## Start PROVIDED INFORMATION
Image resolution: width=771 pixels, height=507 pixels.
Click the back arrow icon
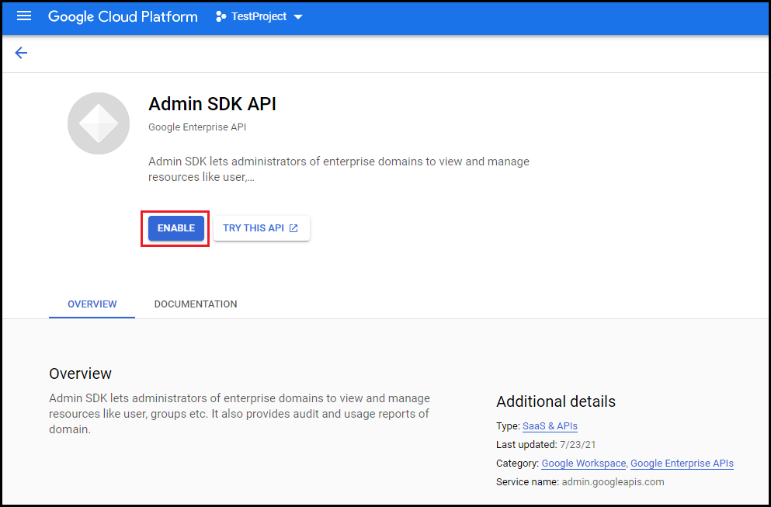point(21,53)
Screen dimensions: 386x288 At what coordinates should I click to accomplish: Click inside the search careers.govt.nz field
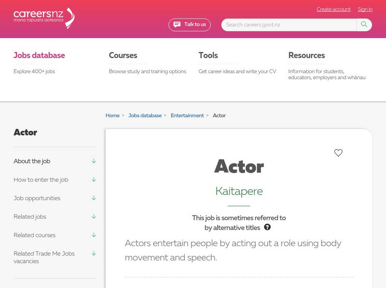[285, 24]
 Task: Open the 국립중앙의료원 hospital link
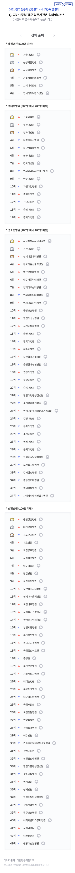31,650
## End PROVIDED INFORMATION
▶ [TASK GOAL]:
Render every text line of the records above as a JSON array of strings, one string per line, omitting blank lines. Exclude the pictures.

▶ [EXERCISE ANSWER]:
[
  "Image resolution: width=771 pixels, height=507 pixels.",
  "Click the back arrow icon",
  "point(21,53)",
  "Screen dimensions: 386x288 At what coordinates should I click to accomplish: Click inside the search careers.govt.nz field",
  "[285, 24]",
  " Task: Open the 국립중앙의료원 hospital link",
  "31,650"
]